The Last Word on Greenwald and O’Donnell

The left side debate of the week that’s all over the netscape – duel more like it; they were pressing hands to stomach wounds while raising shooting arms to fire – was Glenn Greenwald’s Aaron Burr stooping, he hoped, to conquer Laurence O’Donnell’s Alexander Hamilton. Joe Scarborough, their host, loved it. Two guys on the Left circling each other in public combat? Forget the commercials. You got cameras on this, right? Mika Brzezinski had the pained expression of a hostess watching two shrill uncles drawing blood from each other over the dinner table.

So who won? Who’s still standing? Who becomes a face of currency?

Well, if you read me – and if you don’t, you’ve got some ‘splainin’ to do – you know how I feel about Greenwald (like so and so and so and so): the way he feels about just about everyone else, certainly anyone who is horrific enough to hold positions contrary to his own. Contempt is too kind a rain to fall on their benighted beings. O’Donnell, on the other hand, is the kind of political believer who, regardless, knows how to live in the real world. He also consulted and wrote scripts for The West Wing. There’s no way I’m not liking him. Before that, of course, he had a long career as a pro on the Hill (though Greenwald characteristically does not acknowledge that and calls him just another cable news guy), doing the kind of work Greenwald could never escape from purity to perform. That is until, perhaps, he underwent another transformation like the abrupt Meg Whitmanesque entrance into public conscience he too experienced several years ago.

All that throat clearing aside, I call it a draw. Truth is, they were shooting past each other. O’Donnell is right on the ostensible topic of debate. The Greenwaldian argument, typical of those who can only see a reality they shape with their own eyes, is that the Democratic midterm failure was not to have run the varied races more liberally. O’Donnell, taking the races individually, had pointed out three of them – Russ Feingold, Blanche Lincoln, and Alan Grayson – in which the left wing of the Democratic Party had clearly misread the contest and led their party to defeat through excess. Was the answer to Lincoln a candidate notably more liberal – in Arkansas? Before his 2008 election Grayson’s district had been in Republican hands for 26 years. His margin of victory in ’08, against an incumbent breaking a term-limits pledge, exactly mirrored Barack Obama’s. Yet Grayson chose to make himself the poster boy for the congressional Left. You’d a thunk he was repping Pelosi’s district.
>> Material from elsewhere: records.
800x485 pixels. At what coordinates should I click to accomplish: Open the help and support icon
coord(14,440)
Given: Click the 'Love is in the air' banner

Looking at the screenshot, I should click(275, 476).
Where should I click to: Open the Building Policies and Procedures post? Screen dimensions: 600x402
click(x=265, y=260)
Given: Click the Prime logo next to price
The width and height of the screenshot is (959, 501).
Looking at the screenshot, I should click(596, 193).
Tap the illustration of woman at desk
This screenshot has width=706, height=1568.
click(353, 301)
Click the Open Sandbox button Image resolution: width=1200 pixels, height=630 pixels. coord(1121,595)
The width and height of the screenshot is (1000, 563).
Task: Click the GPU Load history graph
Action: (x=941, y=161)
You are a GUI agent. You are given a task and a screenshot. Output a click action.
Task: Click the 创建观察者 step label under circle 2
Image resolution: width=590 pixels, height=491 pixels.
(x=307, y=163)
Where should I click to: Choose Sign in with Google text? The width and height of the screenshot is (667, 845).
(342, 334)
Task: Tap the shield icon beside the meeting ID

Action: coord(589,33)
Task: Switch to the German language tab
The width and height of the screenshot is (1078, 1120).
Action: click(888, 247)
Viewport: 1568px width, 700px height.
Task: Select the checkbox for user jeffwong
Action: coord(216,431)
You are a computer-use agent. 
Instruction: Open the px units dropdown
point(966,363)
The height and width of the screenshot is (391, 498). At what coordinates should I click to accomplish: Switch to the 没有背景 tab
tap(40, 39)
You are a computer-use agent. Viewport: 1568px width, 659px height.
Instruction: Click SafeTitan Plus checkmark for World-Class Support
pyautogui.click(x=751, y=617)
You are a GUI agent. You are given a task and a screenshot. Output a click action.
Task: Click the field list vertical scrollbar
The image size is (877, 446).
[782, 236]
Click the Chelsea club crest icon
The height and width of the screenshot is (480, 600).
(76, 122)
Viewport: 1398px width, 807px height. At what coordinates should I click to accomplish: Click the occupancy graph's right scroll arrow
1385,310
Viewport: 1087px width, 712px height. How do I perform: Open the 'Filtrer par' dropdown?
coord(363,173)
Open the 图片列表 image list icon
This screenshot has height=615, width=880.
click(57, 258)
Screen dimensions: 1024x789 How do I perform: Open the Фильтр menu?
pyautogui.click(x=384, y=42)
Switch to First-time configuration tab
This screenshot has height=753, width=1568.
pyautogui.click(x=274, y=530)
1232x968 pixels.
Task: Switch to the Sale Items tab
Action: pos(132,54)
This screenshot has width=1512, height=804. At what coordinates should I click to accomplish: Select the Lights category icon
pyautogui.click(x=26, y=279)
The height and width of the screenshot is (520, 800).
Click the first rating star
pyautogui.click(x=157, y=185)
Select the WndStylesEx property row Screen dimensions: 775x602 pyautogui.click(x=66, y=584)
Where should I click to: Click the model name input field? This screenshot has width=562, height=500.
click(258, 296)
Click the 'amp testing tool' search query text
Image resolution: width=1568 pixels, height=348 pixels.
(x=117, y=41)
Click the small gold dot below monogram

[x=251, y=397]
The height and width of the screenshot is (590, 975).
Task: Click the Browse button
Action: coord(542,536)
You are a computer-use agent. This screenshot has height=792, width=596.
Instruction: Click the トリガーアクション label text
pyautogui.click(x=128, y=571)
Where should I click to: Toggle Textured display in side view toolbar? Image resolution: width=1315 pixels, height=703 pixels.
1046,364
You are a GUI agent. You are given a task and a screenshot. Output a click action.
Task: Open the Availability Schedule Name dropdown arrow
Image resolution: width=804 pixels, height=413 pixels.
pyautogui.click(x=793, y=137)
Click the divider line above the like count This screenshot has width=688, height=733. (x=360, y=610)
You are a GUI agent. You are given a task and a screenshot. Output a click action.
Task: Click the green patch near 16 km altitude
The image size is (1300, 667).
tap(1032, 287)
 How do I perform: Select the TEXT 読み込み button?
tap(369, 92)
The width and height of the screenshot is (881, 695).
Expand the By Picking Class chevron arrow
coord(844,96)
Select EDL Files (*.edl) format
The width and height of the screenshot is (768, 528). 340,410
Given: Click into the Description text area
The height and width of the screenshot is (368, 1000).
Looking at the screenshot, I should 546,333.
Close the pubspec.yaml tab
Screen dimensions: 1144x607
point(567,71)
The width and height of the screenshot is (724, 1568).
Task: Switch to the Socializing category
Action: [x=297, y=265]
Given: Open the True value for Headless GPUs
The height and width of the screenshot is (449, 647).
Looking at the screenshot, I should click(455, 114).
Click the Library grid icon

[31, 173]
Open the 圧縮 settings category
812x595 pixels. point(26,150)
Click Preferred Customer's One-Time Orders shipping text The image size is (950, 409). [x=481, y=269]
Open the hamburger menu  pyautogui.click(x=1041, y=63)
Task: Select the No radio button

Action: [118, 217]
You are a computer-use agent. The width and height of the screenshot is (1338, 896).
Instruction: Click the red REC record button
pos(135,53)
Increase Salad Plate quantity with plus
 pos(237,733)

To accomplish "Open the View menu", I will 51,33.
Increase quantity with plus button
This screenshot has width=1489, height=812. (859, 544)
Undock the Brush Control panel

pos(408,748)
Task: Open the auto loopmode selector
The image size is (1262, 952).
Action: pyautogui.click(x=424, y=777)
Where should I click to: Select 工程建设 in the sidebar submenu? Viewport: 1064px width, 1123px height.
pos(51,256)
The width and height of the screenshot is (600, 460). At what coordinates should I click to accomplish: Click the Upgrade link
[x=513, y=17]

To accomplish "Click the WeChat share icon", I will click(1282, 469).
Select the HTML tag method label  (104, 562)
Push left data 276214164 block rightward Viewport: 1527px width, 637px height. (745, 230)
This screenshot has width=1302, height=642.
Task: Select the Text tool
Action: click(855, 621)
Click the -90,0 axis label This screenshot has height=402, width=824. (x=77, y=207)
He didn’t run liberal enough?

On that other hand, that’s the ground game the likes of Greenwald will never play. He’s a lawyer. He calls a ton of witnesses, suffocates you in detail, and, on his blog, provides enough links to bound your property line. And that is exactly what he did after the debate, posting a long supplement intended to prove that O’Donnell had said what Greenwald had previously accused him of saying that O’Donnell denied on Morning Joe. I’m not interested in that. GG’s always got to be right. You know what he was like as a kid, don’t you?

“You did, too, say it. I heard you. I’ll tell you exactly what you said. You said….”

What I am interested in – the reason I am even blogging about this – is where Greenwald is right and the now proclaimed socialist O’Donnell is partly wrong.

O’Donnell kept referring to exit polls and voter self-identification as liberal or conservative. Greenwald countered with polling about what Americans think on particular issues. That’s where they kept crossing, and now that Greenwald is going to appear on O’Donnell’s The Last Word tonight to continue the debate, maybe they will focus on that disconnect.

O’Donnell is among those who describe the U.S. as center-right. I, like Greenwald, think this is wrong. What polling on the issues – particularly economic safety-net and quality of life issues, but many others now, too – tends to support is that the U.S. is actually somewhat center-left. This is not pre-Depression America and no one but the hard core right and libertarians wishes it were. What is center-right is the nation’s cultural self-perception, borne of the national mythos. It is the reason the U.S. cannot pursue even the best of European social-democratic policies in anything like a European manner. The Right will always appeal to that mythos and self-conception to rouse resistance against policies and programs it can taint as contrary to the American way.

The challenge to the Democratic Party and to liberals is to find practical solutions, simply as the manner of doing political business in this country, to what they will most successfully understand as not a bug, but a feature.